Description: Define the set of units in a ring, that is, all elements with a left and right multiplicative inverse. (Contributed by Mario Carneiro, 1-Dec-2014)

		Ref	Expression
	Assertion	df-unit	⊢ Unit = ( 𝑤 ∈ V ↦ ( ^◡ ( ( ∥_r ‘ 𝑤 ) ∩ ( ∥_r ‘ ( opp_r ‘ 𝑤 ) ) ) “ { ( 1_r ‘ 𝑤 ) } ) )

Detailed syntax breakdown

Step	Hyp	Ref	Expression
0		cui	⊢ Unit
1		vw	⊢ 𝑤
2		cvv	⊢ V
3		cdsr	⊢ ∥_r
4	1	cv	⊢ 𝑤
5	4 3	cfv	⊢ ( ∥_r ‘ 𝑤 )

# Written tasks
[A] In the ring-units definition, what must an element of a ring have in order to belong to the set of units?
[B] Carry on the ring-units definition from its last step.

# Dataset content
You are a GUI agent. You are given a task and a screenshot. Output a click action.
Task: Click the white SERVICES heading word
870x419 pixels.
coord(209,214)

# Outputs in order
[A] A left and right multiplicative inverse.

[B]
6		coppr	⊢ opp_r
7	4 6	cfv	⊢ ( opp_r ‘ 𝑤 )
8	7 3	cfv	⊢ ( ∥_r ‘ ( opp_r ‘ 𝑤 ) )
9	5 8	cin	⊢ ( ( ∥_r ‘ 𝑤 ) ∩ ( ∥_r ‘ ( opp_r ‘ 𝑤 ) ) )
10	9	ccnv	⊢ ^◡ ( ( ∥_r ‘ 𝑤 ) ∩ ( ∥_r ‘ ( opp_r ‘ 𝑤 ) ) )
11		cur	⊢ 1_r
12	4 11	cfv	⊢ ( 1_r ‘ 𝑤 )
13	12	csn	⊢ { ( 1_r ‘ 𝑤 ) }
14	10 13	cima	⊢ ( ^◡ ( ( ∥_r ‘ 𝑤 ) ∩ ( ∥_r ‘ ( opp_r ‘ 𝑤 ) ) ) “ { ( 1_r ‘ 𝑤 ) } )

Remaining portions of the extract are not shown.